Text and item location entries
________

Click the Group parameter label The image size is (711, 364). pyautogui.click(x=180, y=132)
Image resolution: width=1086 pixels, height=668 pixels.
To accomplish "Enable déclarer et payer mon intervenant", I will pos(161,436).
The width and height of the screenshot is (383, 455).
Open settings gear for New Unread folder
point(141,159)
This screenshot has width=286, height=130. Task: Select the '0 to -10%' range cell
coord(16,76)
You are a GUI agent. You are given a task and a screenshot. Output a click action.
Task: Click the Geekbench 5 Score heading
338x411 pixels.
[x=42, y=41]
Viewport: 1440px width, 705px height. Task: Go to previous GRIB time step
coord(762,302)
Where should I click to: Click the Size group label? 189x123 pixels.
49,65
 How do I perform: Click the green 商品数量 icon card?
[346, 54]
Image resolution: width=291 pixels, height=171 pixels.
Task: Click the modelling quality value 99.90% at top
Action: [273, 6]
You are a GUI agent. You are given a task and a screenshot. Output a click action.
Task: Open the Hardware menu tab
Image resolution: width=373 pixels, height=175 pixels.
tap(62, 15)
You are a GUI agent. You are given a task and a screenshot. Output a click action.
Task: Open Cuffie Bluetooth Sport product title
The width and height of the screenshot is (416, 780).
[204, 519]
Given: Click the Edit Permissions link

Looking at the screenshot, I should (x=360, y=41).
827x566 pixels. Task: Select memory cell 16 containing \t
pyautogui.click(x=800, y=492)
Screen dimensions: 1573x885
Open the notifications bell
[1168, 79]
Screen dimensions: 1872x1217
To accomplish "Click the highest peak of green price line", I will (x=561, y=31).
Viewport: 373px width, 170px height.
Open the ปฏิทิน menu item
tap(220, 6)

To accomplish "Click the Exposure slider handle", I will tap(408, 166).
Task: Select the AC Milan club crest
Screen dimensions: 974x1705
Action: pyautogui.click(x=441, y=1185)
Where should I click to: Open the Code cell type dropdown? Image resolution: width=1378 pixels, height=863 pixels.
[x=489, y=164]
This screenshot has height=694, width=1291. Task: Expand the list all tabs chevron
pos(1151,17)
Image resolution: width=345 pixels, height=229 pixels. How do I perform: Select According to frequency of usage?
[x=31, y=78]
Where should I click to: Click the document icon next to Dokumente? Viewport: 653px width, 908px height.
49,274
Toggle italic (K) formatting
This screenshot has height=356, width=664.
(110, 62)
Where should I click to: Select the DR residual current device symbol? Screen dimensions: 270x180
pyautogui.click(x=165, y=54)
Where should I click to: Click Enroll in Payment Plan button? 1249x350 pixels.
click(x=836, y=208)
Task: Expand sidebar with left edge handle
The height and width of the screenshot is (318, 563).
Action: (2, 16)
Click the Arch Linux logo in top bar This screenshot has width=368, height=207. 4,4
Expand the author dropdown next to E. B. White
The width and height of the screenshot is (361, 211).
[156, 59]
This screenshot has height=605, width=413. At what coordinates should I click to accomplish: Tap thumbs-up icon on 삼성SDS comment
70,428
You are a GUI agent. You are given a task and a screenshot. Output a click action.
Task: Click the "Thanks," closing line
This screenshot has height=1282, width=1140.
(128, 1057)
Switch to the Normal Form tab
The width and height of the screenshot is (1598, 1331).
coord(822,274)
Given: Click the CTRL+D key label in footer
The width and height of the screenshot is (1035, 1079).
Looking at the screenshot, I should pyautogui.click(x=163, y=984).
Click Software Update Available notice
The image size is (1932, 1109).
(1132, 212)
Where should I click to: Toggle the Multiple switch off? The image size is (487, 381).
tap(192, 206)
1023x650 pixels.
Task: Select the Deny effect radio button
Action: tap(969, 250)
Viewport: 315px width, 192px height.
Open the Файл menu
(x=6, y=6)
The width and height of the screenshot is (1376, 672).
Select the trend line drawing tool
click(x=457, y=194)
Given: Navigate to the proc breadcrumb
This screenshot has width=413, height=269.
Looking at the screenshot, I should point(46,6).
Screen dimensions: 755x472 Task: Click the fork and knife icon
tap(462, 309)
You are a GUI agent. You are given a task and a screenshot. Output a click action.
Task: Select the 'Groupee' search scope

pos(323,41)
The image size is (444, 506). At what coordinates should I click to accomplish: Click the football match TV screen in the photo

________

* [Request] Render the records from the start through the line holding "point(141,159)", inclusive, as a two-column CSV with the columns "query" and "answer". Write one row per record, with each value in a single quoted field and any line breaks replaced by spaces.

* [Exercise solution]
query,answer
"Click the Group parameter label The image size is (711, 364).","pyautogui.click(x=180, y=132)"
"Image resolution: width=1086 pixels, height=668 pixels. To accomplish ""Enable déclarer et payer mon intervenant"",","I will pos(161,436)."
"The width and height of the screenshot is (383, 455). Open settings gear for New Unread folder","point(141,159)"